なんというか、ここのところ立て続けに出ていて、それぞれの読んだときのテンションをくらべてみるとやっぱり私にとってはこのシリーズはそこまででもないのかな、と寂しい気持ちになった。
文字通りnot for meというか。
ずっと同じ層の人たちにだけ売り続けていたら一定数以上には売れないだろうから、新規読者の獲得は仕方ないしぜひとも売れてほしいとは思うけど。
今回読んで改めて思ったのは、花穎事件に遭遇しすぎじゃない?
いや、ミステリにそういうこと言うのは野暮なんだけど。
幻想風紀委員会のあとがきで書いてらしたように、カメラワークの問題なんだというのもわかるけど。行く先々で事件が起こるんじゃなくて、事件があったときだけを物語に書いているという。
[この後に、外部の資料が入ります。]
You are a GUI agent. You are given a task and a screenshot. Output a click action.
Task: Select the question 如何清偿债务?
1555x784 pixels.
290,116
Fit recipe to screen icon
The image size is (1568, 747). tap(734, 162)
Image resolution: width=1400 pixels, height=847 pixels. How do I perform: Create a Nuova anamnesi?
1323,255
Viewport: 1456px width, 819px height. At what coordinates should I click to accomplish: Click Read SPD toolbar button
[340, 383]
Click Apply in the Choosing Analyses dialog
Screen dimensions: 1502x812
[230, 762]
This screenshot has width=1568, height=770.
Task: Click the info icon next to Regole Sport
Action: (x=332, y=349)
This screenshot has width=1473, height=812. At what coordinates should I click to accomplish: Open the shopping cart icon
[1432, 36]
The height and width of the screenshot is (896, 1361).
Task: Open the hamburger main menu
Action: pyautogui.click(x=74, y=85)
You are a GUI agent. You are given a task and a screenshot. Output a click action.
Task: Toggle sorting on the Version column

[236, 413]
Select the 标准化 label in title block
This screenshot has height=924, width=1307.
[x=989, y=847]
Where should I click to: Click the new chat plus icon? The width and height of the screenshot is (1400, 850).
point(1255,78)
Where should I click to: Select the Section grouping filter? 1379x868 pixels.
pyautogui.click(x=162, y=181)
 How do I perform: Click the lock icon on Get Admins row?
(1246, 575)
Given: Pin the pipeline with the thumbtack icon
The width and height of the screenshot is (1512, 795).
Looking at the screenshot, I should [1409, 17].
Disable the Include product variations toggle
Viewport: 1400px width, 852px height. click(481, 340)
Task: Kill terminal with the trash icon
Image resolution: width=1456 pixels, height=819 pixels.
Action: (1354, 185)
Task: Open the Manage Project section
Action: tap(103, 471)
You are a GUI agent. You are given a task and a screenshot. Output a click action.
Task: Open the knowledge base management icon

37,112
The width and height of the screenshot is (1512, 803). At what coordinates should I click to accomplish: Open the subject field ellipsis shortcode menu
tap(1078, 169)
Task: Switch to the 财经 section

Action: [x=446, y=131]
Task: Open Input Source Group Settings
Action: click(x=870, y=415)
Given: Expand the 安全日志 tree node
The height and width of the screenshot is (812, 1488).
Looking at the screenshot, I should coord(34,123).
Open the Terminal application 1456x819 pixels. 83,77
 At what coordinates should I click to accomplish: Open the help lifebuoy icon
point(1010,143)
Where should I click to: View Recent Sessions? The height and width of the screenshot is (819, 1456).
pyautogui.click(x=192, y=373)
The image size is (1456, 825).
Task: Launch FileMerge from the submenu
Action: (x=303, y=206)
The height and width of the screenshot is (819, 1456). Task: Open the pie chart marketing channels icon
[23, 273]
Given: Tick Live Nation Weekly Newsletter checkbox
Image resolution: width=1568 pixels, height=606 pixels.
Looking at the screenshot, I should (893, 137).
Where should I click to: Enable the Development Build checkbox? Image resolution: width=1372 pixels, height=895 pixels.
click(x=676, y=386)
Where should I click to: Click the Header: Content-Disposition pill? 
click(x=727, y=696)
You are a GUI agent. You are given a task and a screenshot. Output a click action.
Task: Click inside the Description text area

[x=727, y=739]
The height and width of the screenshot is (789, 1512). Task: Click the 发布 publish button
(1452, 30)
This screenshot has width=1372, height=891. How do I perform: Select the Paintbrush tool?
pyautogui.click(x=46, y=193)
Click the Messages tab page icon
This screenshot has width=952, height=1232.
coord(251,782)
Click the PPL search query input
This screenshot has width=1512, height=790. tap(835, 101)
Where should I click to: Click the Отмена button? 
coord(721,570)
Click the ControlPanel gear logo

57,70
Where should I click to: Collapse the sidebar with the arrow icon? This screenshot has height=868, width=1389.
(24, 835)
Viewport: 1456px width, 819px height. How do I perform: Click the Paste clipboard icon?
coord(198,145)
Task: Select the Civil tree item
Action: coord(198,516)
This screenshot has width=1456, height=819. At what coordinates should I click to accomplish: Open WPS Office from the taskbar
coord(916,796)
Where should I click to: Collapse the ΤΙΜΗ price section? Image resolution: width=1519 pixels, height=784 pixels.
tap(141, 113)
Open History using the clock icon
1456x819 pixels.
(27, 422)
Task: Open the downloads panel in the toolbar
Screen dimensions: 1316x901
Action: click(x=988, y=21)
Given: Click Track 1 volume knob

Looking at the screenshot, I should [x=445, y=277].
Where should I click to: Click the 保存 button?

でも各巻3.5話あって、これで11冊目で、って考えると多すぎると思ってしまうんですよ。
職業探偵でもないので、事件に遭遇する理由づけがされていないからなおさら。上流階級は陰謀うずまく世界だから、でもいいけど理由づけには少し弱い気がする。
……事件に遭いすぎることそれ自体がいやなわけではないんです。コナンみたいに、ツッコミ入れつつ楽しむことはできる。
ただ、事件があると事件と捜査と解決を書かないといけないので、その分容量が規定されてしまう。
私はたぶん日常を読みたいんだと思います。
事件の合間に垣間見える日常の描写がとても素敵な作家さんだから。ごはんを食べたり、キャラクター同士の会話があったり。
たとえば前巻はお泊りの話が日常感が高くてすごく良かったです。
でもこの薄さだとそういう日常描写の割合が相対的に少なくなってしまって、物足りなさを感じる。ということなんだと思う。
商業作品なので、事件が起こらないと売れないんだろうけど〜〜。
漫画やアニメでは日常ものがひとつのジャンルであるように、小説でもそういうのあってもいいと思うんですよね。
彼らの日常をもっと読みたい、と思うほどにはキャラクターへの思い入れが強くなっているんだよね。ここまで読んできて。
さて。
この巻は次以降の巻の準備みたいな感じを受けました。
新キャラが何人か出てきて、この後何巻かでは彼らがメインになって関わってくるのかなって。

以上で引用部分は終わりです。